(Requisitos de tareas):
1) En el texto sobre Humanidades ecológicas, ¿qué dos tareas fundamentales se asocian más con las humanidades?
2) Enumera los datos de edición que el texto sobre Humanidades ecológicas indica entre paréntesis junto al título del libro.
3) Retoma el texto sobre Humanidades ecológicas y continúalo desde donde termina.

(Texto proporcionado):
^^^^
Humanidades ecológicas: hacia un humanismo biosférico (Tirant Humanidades, Valencia, 2023) plantea una lectura transdisciplinar para comprender y encarar la crisis civilizatoria a la cual nos enfrentamos. En palabras de Carmen Madorrán, una de las editoras, esta obra pretende abordar la «difícil labor de hacernos cargo, de pensar y asimilar tanto la excepcionalidad de esa abundancia que creíamos infinita como la responsabilidad moral que se deriva de nuestra desmedida capacidad para dañar a otros» (p. 295). La formación de un humanismo biosférico exige ese conocimiento acerca del mundo en el que vivimos, imposible sin el concurso de las ciencias (naturales y sociales). Al mismo tiempo se imponen dos tareas fundamentales que pueden identificarse más con las humanidades: el análisis crítico del presente y la reflexión ética en busca de un futuro mejor. El objetivo de este libro es la confluencia entre estas tres dimensiones.
^^^^
(Registros de datos):
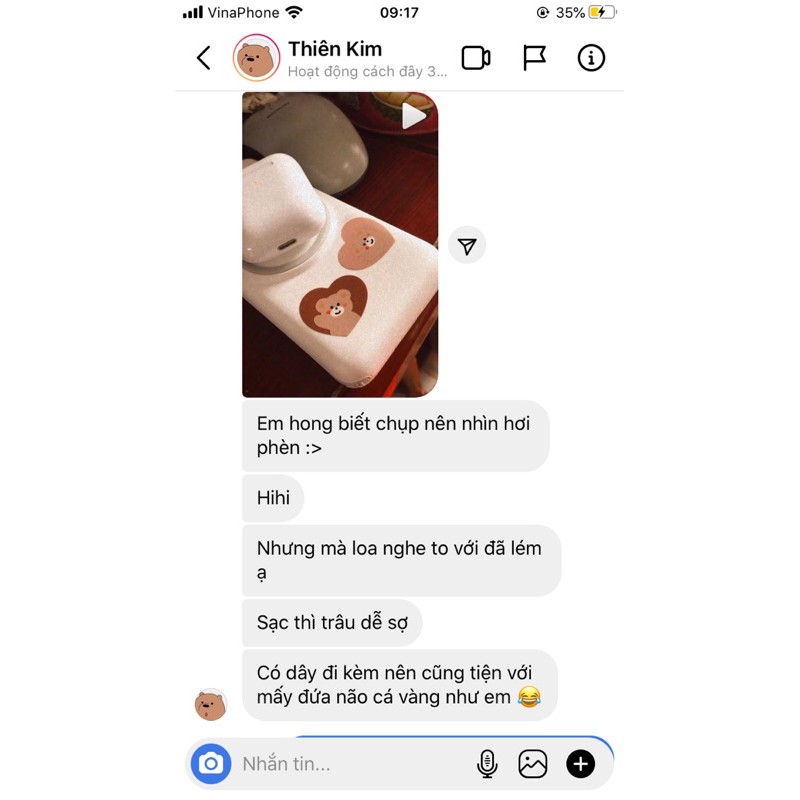Play the shared video of the power bank
800x800 pixels.
click(x=340, y=244)
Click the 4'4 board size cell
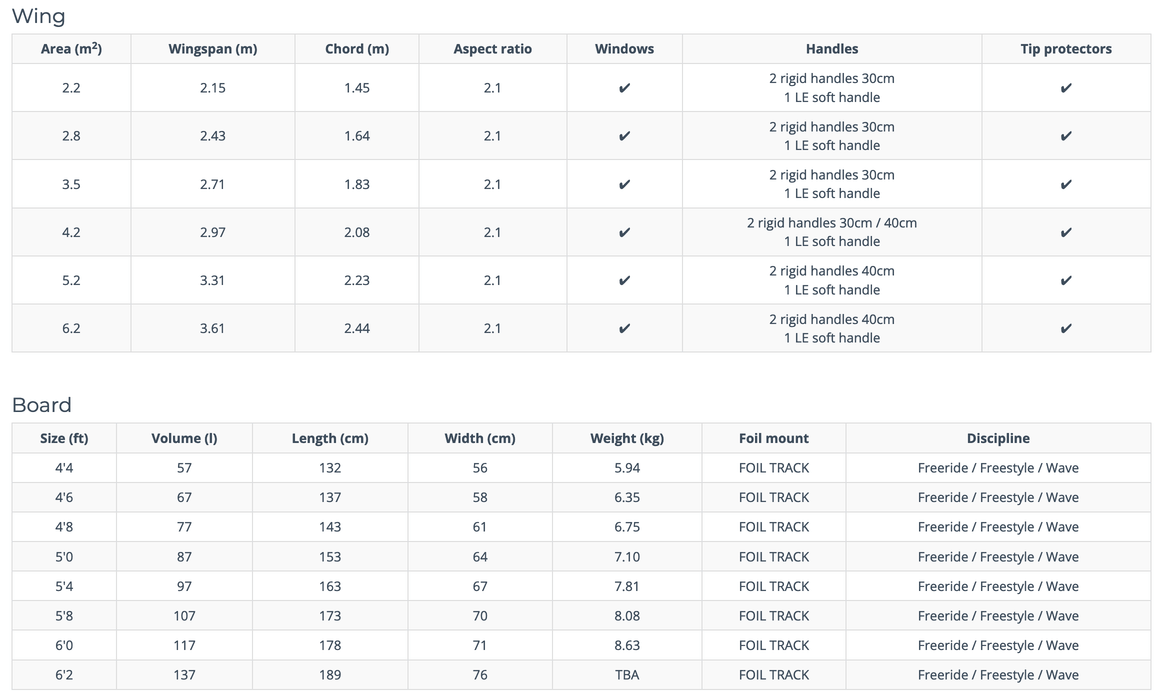This screenshot has width=1166, height=700. (x=64, y=468)
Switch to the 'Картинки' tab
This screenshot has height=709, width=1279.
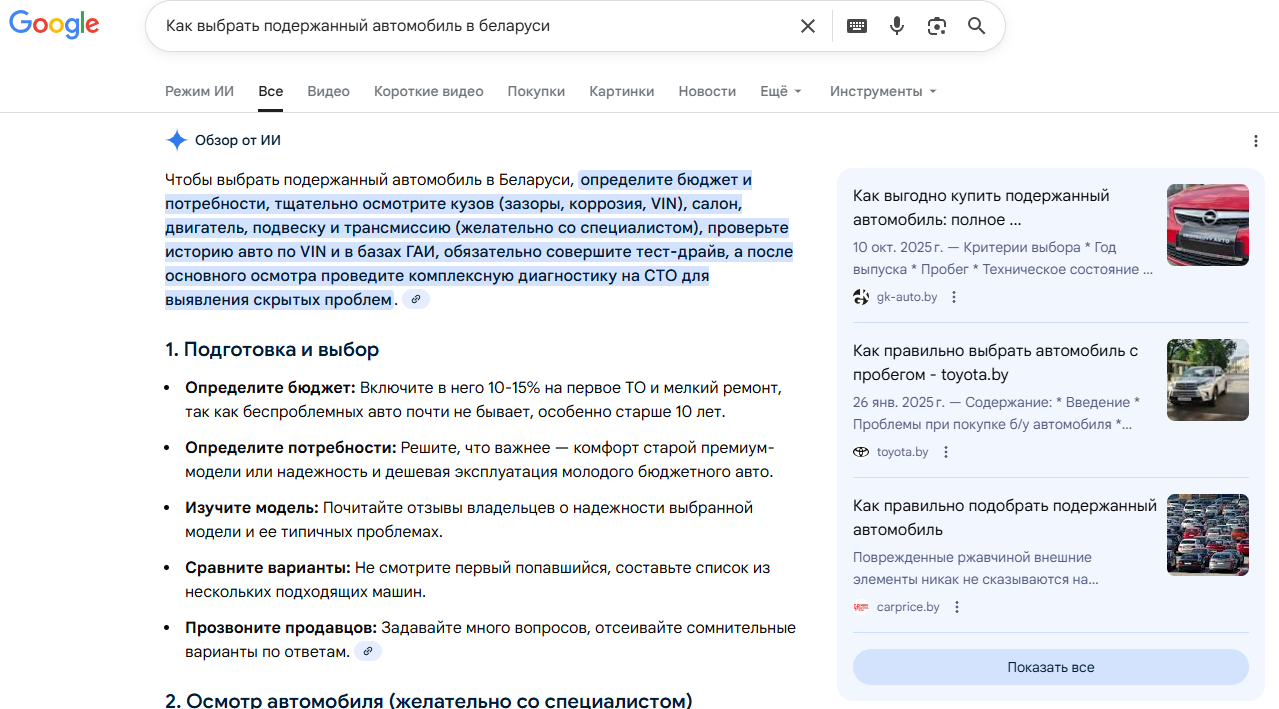click(621, 91)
^^^^
(Resultados):
1) El análisis crítico del presente y la reflexión ética en busca de un futuro mejor.

2) Tirant Humanidades; Valencia; 2023

3)
Esta monumental tarea se ha plasmado en el trabajo de veintisiete autores y autoras, junto con tres editores: José Albelda, Fernando Arribas-Herguedas y Carmen Madorrán, quienes en sí mismos son una muestra de la variedad de saberes y disciplinas que reúne esta obra. El primero es doctor en Bellas Artes y profesor en la Universitat Politècnica de València (UPV). El segundo es licenciado en Sociología, doctor en Filosofía y profesor en la Universidad Rey Juan Carlos (URJC). La tercera es doctora en Filosofía, profesora en la Universidad Autónoma de Madrid (UAM) y coordinadora del Grupo de investigación en Humanidades ecológicas (GHECO). Los tres, además, enseñan en el máster interuniversitario en Humanidades Ecológicas, Sustentabilidad y Transición Ecosocial de la UPV y la UAM. Aunque la filosofía predomina en el conjunto de los autores, nos encontramos también con físicos, poetas, ecólogas, economistas, biólogas, químicos, pedagogas, etc. El proyecto de las Humanidades ecológicas es un trabajo colectivo y poliédrico. Este libro presenta esta figura geométrica donde el conocimiento se nos muestra interconectado, como todo lo que se mantiene vivo.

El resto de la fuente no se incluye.